- Interactive map of Callaghan, Texas
- Coordinates: 27°52′28″N 99°23′54″W﻿ / ﻿27.87444°N 99.39833°W
- Country: United States
- State: Texas
- County: Webb
- Established: 1881

Area
- • Total: 0.85 sq mi (2.2 km^{2})
- • Land: 0.85 sq mi (2.2 km^{2})
- • Water: 0 sq mi (0.0 km^{2})
- Elevation: 610 ft (190 m)

Population (1990)
- • Total: <100
- Time zone: UTC-6 (CST)
- • Summer (DST): UTC-5 (CST)
- Zip Code: 78045
- Area code: +1-956
- GNIS feature ID: 1378085

= Callaghan, Texas =

Callaghan is a ranching community in Webb County, Texas, United States which was established in 1881. The community was named after a nearby ranch owned by Charles Callaghan, and much later, Joe B. Finley.

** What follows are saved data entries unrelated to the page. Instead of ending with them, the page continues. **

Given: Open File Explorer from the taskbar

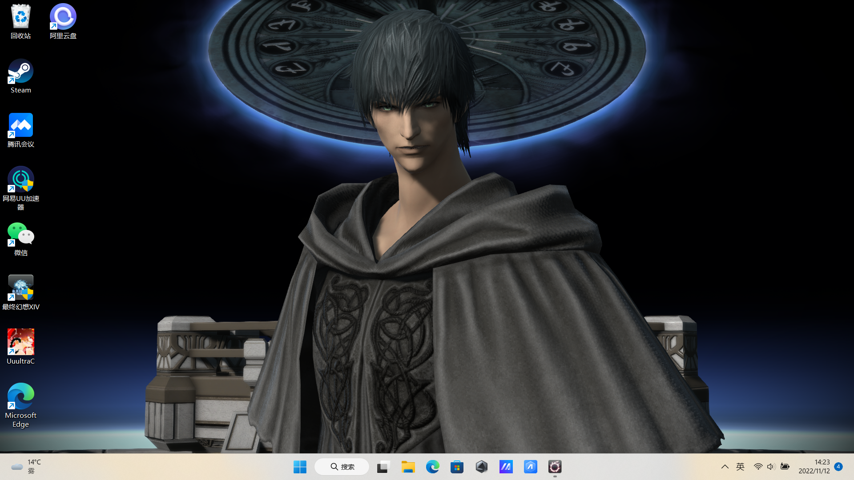Looking at the screenshot, I should 408,467.
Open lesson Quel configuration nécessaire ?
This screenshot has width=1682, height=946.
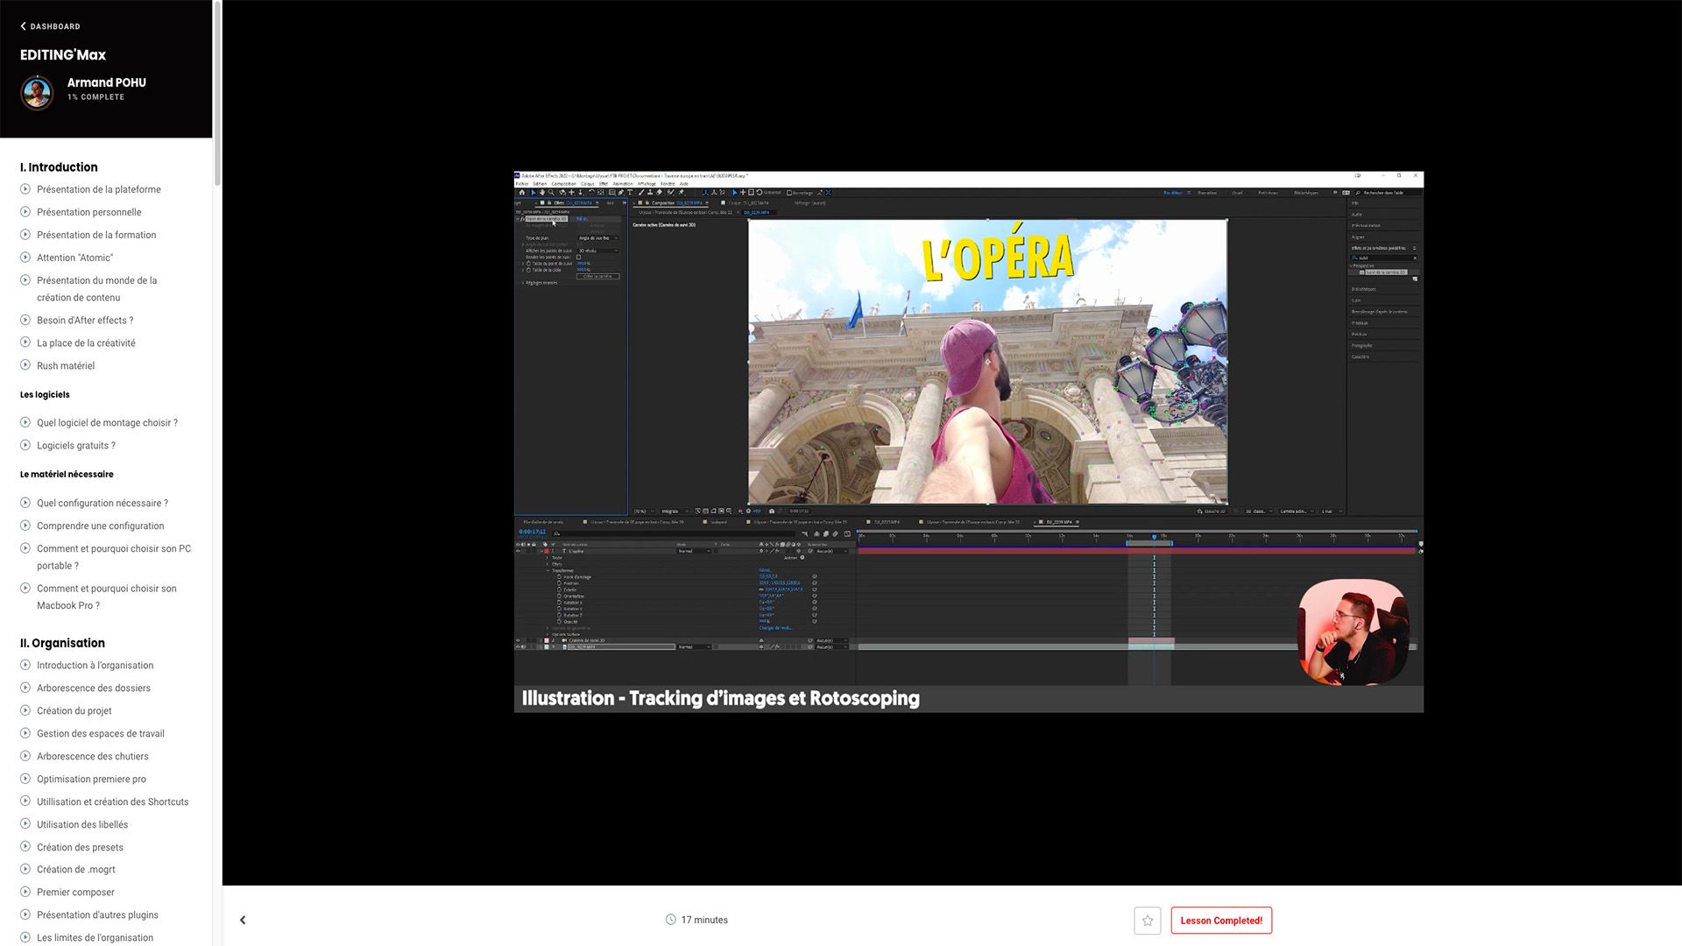(102, 503)
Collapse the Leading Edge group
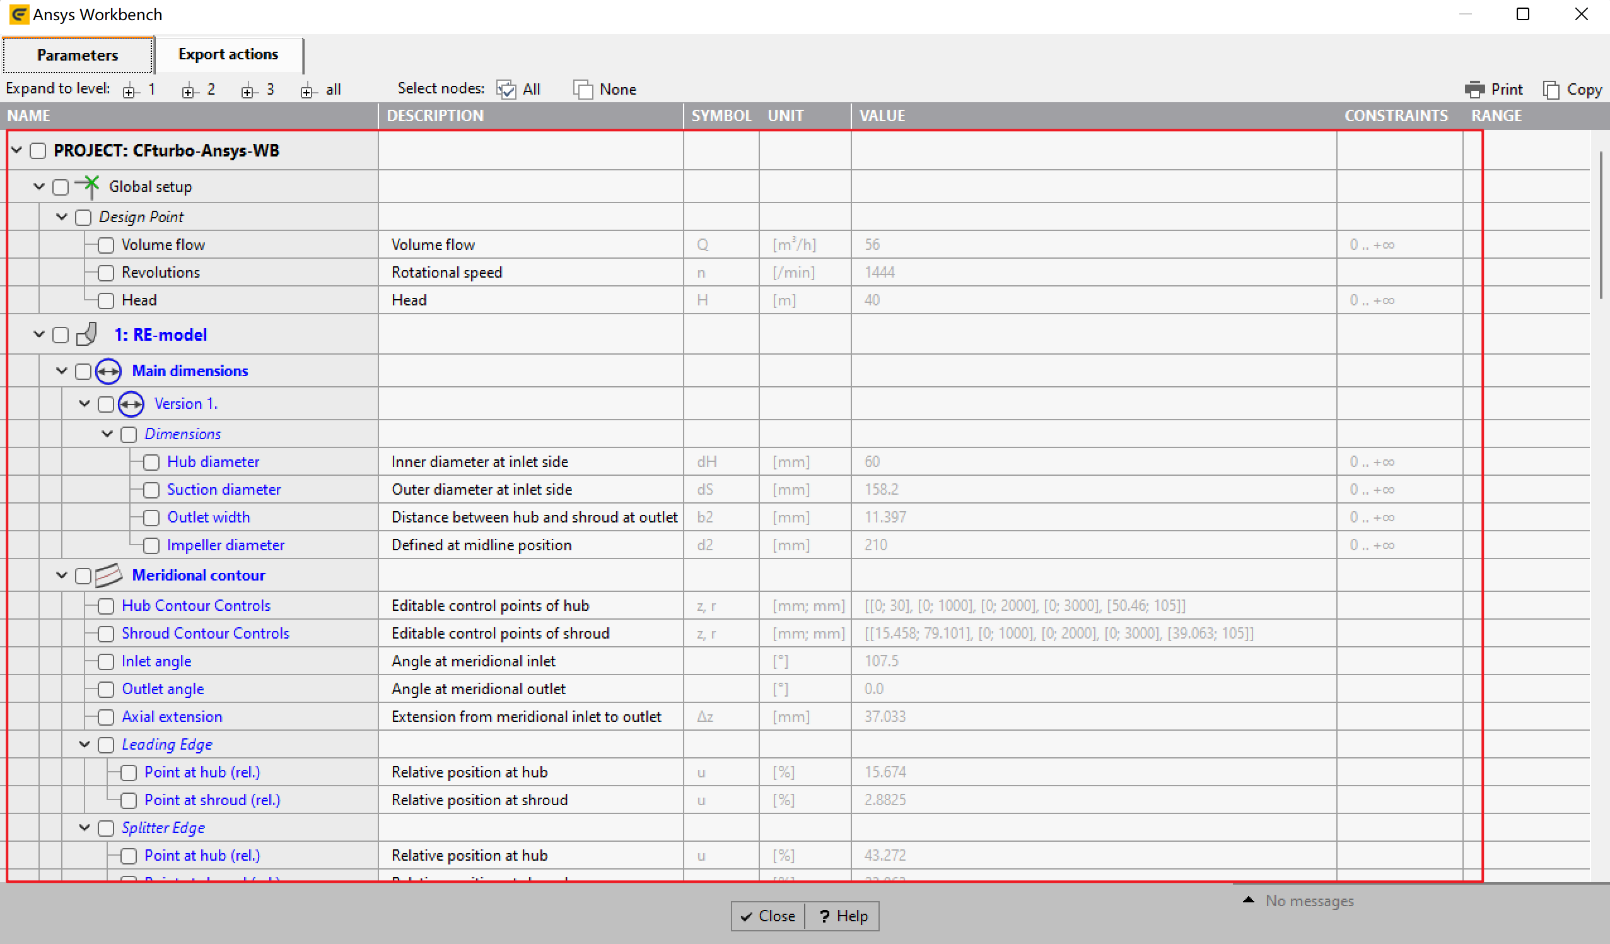The height and width of the screenshot is (944, 1610). coord(84,744)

The community was once a cattle shipping point on the International and Great Northern Railroad. Callaghan is served by the Callaghan Ranch Airport (ICAO: 90TX). Callaghan is fourteen miles north of Laredo.

==Geography==

Callaghan is located at (27.879444, -99.396667).

==Education==

Callaghan is served by the United Independent School District in Laredo.